We went to Racine for Mother's Day, last month, so I wonder how they will do today, given it's Father's Day. I did not realise Reuben Riffel started his career in creating pleasurable gastronomic experiences at Chamonix, so it must be quite an emotional journey for him going back to his roots. You can be sure that for me, he was the draw card when choosing where to book to celebrate this special day. When Lyall gave me the two options, I didn't even bother going to the respective websites, "Racine is Reuben's restaurant for goodness sake" I thought. It was a no brainer.
As we arrived in the Franschoek area, and started driving up the hill, away from town, I started getting more excited. "Bonus," I thought to myself, "they are going to have splendid views!". At the top of that hill I knew was Dieu Donné Vineyards, and they have breathtaking views from up there, so at a fraction of that, Racine would have further artillery for their ambiance to complement their cuisine.
As we parked, at the foot of the Franschhoek Mountains, my anticipation escalated. I am a life enthusiast, and good experiences put the wind in my sails. It was a clear blue sky, the sun was shining brightly, and yet it wasn't at all hot. In fact, it was the right kind of nippy for May, warm in the sun, but uncomfortably cold in the shade. Walking in, as you see the deck, with tables beautifully set in the expected white table cloth, it was like I was about to enter a giant tree house...
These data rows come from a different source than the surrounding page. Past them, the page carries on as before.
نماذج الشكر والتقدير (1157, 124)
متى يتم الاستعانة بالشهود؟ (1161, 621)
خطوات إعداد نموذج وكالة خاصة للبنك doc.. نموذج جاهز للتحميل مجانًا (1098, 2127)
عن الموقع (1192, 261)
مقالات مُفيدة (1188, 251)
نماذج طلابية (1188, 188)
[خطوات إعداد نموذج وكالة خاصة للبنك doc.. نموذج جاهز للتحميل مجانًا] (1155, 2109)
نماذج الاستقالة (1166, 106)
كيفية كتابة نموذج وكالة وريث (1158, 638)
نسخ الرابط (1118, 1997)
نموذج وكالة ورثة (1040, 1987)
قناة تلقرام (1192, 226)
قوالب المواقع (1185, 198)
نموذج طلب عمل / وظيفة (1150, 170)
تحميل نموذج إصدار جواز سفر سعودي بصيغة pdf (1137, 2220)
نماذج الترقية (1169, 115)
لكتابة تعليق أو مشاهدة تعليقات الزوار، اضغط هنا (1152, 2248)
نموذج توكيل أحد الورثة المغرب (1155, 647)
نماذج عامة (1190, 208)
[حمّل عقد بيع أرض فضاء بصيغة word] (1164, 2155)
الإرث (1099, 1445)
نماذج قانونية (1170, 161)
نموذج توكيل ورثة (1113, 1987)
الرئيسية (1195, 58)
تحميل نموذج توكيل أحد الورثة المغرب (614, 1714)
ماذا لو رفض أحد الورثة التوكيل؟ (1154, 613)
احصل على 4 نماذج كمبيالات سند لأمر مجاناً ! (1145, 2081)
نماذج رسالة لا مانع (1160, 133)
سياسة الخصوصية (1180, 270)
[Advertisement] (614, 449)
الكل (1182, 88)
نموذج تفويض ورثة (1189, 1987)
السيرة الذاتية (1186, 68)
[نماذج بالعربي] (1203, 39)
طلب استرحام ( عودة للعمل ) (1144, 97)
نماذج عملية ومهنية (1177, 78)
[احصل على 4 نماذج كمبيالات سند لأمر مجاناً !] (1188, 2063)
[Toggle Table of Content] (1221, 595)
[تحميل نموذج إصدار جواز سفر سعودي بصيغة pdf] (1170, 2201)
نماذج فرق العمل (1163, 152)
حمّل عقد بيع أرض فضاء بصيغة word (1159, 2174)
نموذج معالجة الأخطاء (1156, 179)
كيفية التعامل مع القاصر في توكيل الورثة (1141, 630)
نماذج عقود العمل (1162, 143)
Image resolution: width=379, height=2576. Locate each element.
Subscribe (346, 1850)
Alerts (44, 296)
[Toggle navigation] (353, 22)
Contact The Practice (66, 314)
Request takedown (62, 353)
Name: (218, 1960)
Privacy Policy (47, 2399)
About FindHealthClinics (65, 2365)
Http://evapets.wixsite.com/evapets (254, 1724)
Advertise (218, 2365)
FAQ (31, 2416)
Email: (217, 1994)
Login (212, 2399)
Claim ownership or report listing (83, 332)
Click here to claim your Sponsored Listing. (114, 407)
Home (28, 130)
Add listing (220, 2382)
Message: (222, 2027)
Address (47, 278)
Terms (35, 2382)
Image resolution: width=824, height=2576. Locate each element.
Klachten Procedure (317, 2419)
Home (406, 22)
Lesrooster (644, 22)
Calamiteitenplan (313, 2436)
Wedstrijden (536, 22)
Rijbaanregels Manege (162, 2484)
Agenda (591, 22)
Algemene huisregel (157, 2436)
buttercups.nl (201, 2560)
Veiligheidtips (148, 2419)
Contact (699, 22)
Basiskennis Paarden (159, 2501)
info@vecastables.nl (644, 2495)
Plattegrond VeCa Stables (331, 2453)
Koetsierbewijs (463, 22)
"Racine, means root in French" I heard Chomba say, in an amongst a whole lot of dialogue as we were marvelling at what was lying before us. Our table was inside, and I'm glad that it was, as the deck will be great in the summer, but not this day. My mood shifted from sprightly to dark very quickly as we entered. "After excitement always comes disappointment" my late cousin used to say.
The finishings were not in line with my expectations and definitely a reflection of how photoshop can be deceptive for images used on a business website. I didn't want to let it ruin the experience, but I suddenly went from one internal voice singing from the hills about what was to come, to a ferocious debate of multiple voices having conflicting opinions about Racine. Lyall was not impressed, and he politely, and quietly whispered it to me. I found myself trying to come up with excuses as to why the "rustic look".
The crockery was a safe white, and the cutlery 'dingy' at best given the setting. The food though, did not disappoint! I ordered the Grilled Beef Rib Eye. To my delight, it was the dish I saw heading to a table as we walked in. Trust me, when I saw that plate, I wanted to get myself acquainted... So it was great fortune that it landed on my lap.
The wine list was also tricky, as we wanted to drink a Red Wine. Given the pricing I did not want to make an expensive mistake. It was comforting for me, seeing the waitress' response when I asked for the Uitkyk Pinotage 2013. It was all the more consoling when I took my first sip, and the second and not to mention when I was feasting on my rib eye.
I don't think it will take much to spend some money on the ambiance. It's a decor story that Reuben Riffel will have to tell differently to flow with the cuisine that comes out of the kitchen. That for me is not well complimented at this stage. After all, at a certain price for a plate of delicious delight, any gastronaut knows that we eat with our eyes, before we get our mouth and taste buds to partake in the ocassion. So please Reuben, put your money where our mouth is!